By Jim Albert
Geographical Information Systems are prevalent in our everyday lives, from smartphone push notifications to emergency dispatch centers. And while these are highly visible and above-ground applications, GIS also can be used in a bottom-up approach to water management.
“The general public has become more spatially aware,” according to David McKittrick, and that becomes good news for utility companies. Customers can be the first line of defense in alerting utility managers to problems that are occurring in the water system. Linking a customer’s contact information to a geographically located water meter can assist in quickly pinpointing a problem area.
McKittrick, a senior application specialist with over 20 years in the field of GIS and mapping, calls it the “Google Earth Effect.” People are accustomed to using spatial technology – and not just those who are technically savvy. Anyone with a smartphone or tablet has access to maps and geographic location devices. Anytime consumers allow push notifications on phones and tablets, they are geographically referenced. How this information is used is a hotly debated issue.
But since governments, phone companies and social networks can pinpoint our location via our phones, why not do the same for our water network assets? This would allow us to identify and report small water problems before they become critical issues.
Municipalities can attach a street address and resident’s name or phone number to assets such as water meters. If a resident has a problem and contacts the utility system, workers can be dispatched to the trouble spot with critical information readily available. When water main breaks occur, feeds into the area can be isolated, valves needing to be adjusted can be identified, and affected customers can be notified. The same data connections can be made for public sanitary sewer systems.
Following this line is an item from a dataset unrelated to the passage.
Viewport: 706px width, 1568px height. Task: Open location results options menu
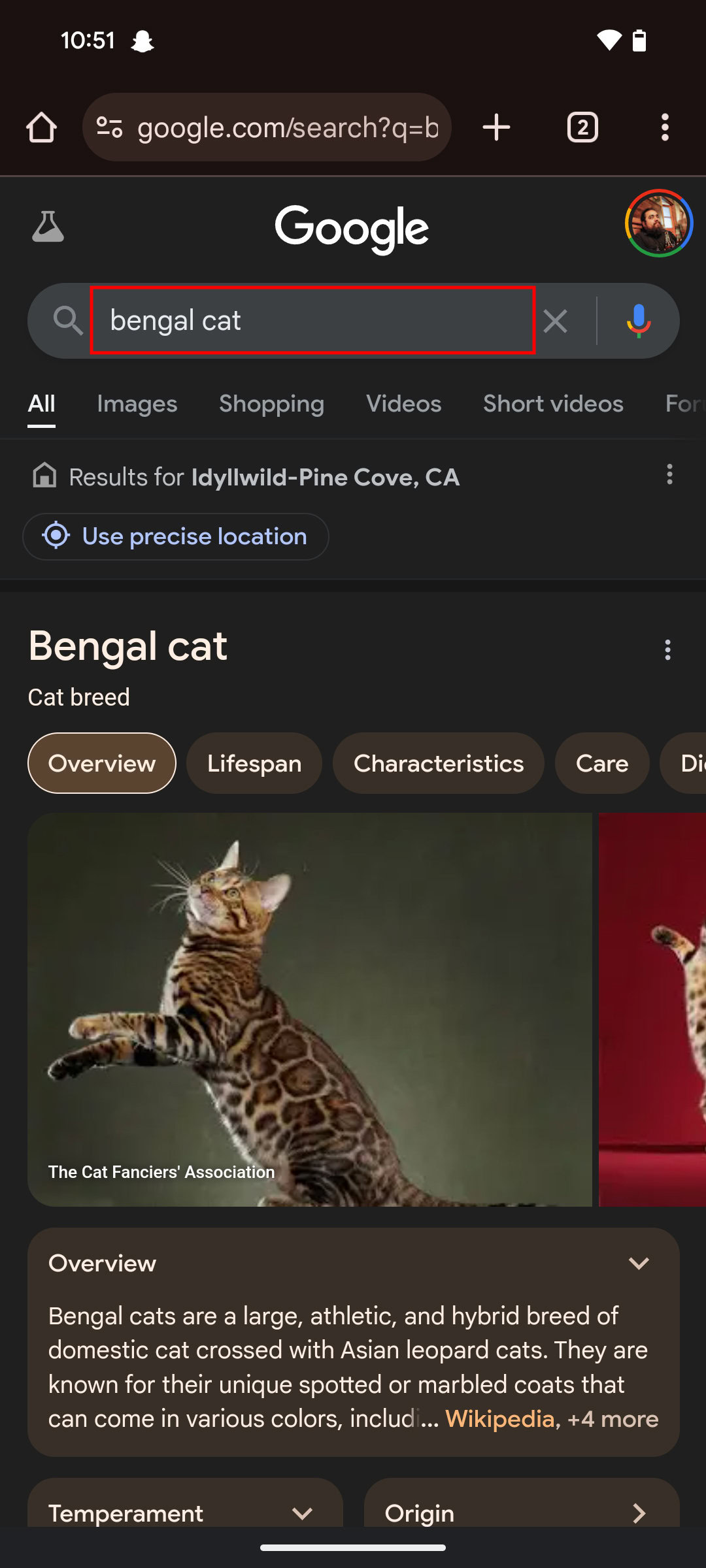(x=669, y=475)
Manholes or sewer laterals can be linked to adjacent homeowners through GIS.
If residents spot a surcharging manhole – water flowing from underneath the manhole lid – or have sewage backing up into their home, they can expect fast and efficient service. A technician can be dispatched, pull up the latest CCTV video of the pipe and attempt to identify the problem. If, while reviewing the video, the technician notices a small root intrusion at the affected lateral from a video that is two years old, the technician can assume roots have grown since that time and are likely blocking the lateral. A technician’s mobile device can generate a work ticket to mobilize a crew to resolve the problem. It would be highly beneficial for water professionals to use the many facets of GIS because it can be interactive. It also benefits field crews to be empowered to update portions of information so the database will be current.
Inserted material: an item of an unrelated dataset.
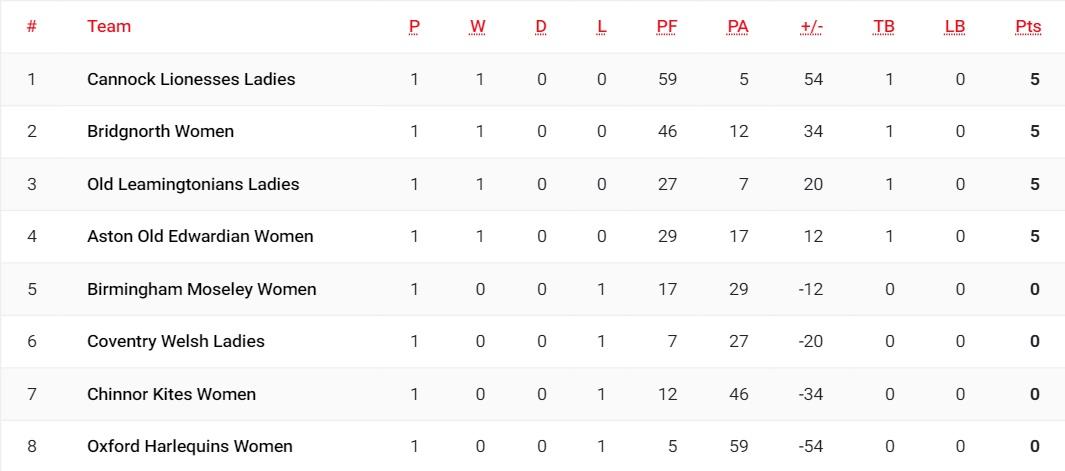
Task: Click the D draws column header
Action: pos(541,27)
GIS not only is helpful to the water industry, but also to anyone who wants to visually understand the relationships between data and its spatial location. The ability to display geographically referenced information allows viewers to see patterns, trends and relationships that cannot easily be represented on a spreadsheet. We use GIS each time we map our location on a smartphone and get directions to another location. We see GIS used every day but don’t always realize it. Meteorologists use GIS to study weather patterns by charting past hurricane paths to predict future paths. Doctors and scientists use it to study trends when there are disease outbreaks, and GIS has proved useful in mitigating the spread of deadly diseases. Department stores and restaurants rely on GIS to study transportation and U.S. Census data to plan expansions and locations of new facilities.
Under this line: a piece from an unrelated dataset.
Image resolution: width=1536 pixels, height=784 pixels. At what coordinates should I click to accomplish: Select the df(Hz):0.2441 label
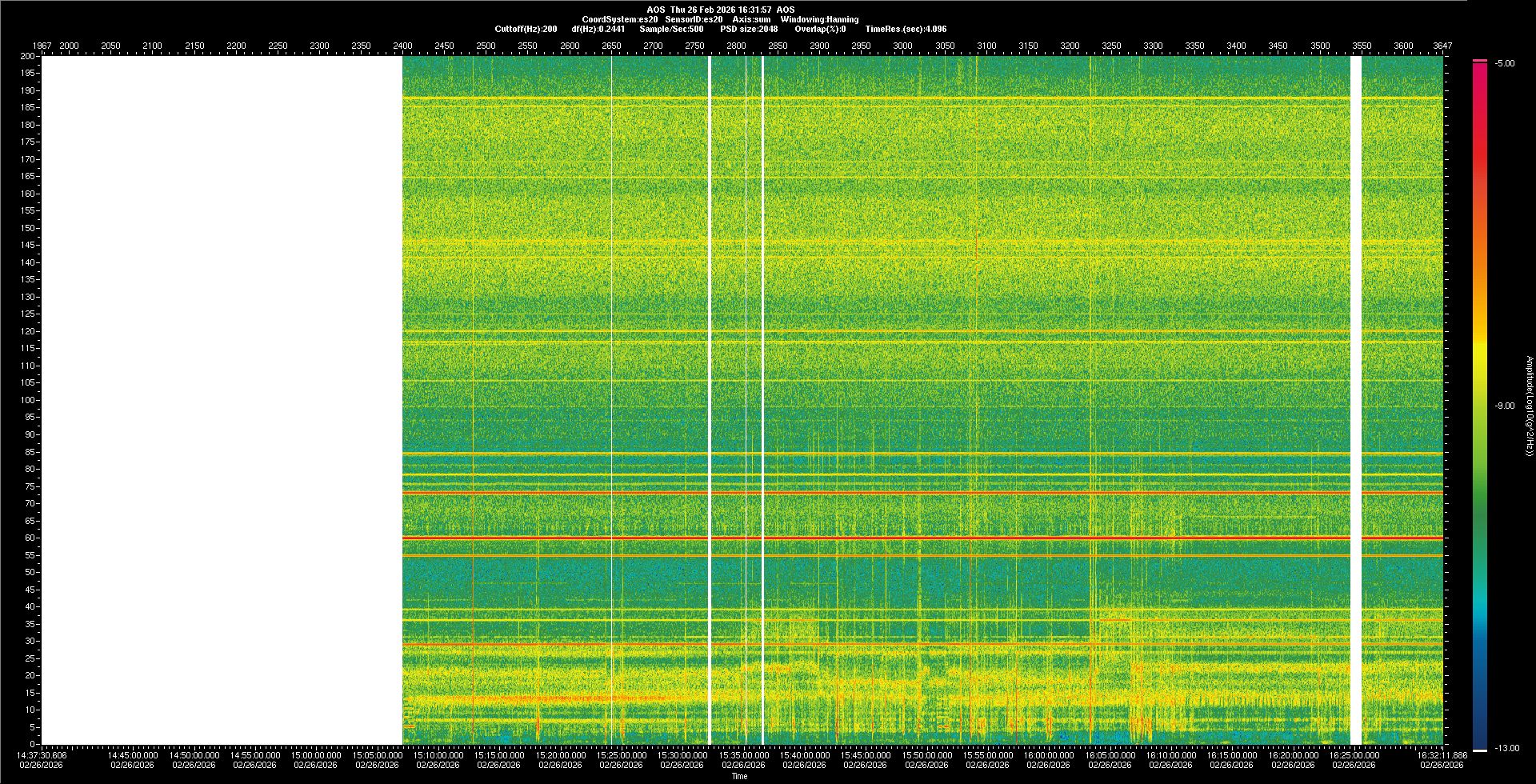598,29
Police and fire departments and emergency medical technicians use GIS daily. Police departments map the location of the closest patrol car when an emergency call is placed. Fire departments and EMTs use GIS to map the quickest route and avoid traffic problems. The FBI and state police have developed sexual predator websites, available to citizens, to track the location of offenders. The insurance industry uses GIS to set rate structures by analyzing crime statistics and weather patterns. Higher crime or damaging weather rates can directly affect premiums. Banks use GIS for investment research. The ability of banks to use GIS for branch location determined by desirable economic demographic data can greatly increase the chance of success. Delivery companies such as UPS and FedEx manage their fleets with GIS tracking analysis. Proper fleet management is how these companies make a profit. They use GIS to make sure their trucks are taking the most-efficient daily routes and to geographically track packages.
There are numerous real estate websites that have home data available, at the click of a mouse, for any area of the country. Prospective home buyers can thoroughly research an area using GIS. Data such as crime statistics, school and medical facility ratings, and employment information is accessible without ever visiting the area. Environmental scientists use GIS to assess climate change by mapping weather events and temperature fluctuations to develop trends and patterns that assist in predicting future conditions. This is by no means a complete list of the uses of GIS in everyday life, and its usage continues to expand.
I foresee that continual research will support the benefits of GIS in the water, wastewater and stormwater industries. Its use in water management will decrease costs and give utilities better control of assets. A poll conducted by Andrew Whelton, a doctoral student in civil and environmental engineering at Virginia Polytechnic Institute, determined that utilities identified GIS as the most desired system upgrade. A properly integrated and managed GIS system can help utilities identify problems before they happen. Customers will feel more empowered and get quicker response to problems when they do occur. We cannot take water for granted, and we should use GIS to manage this important and most precious of resources.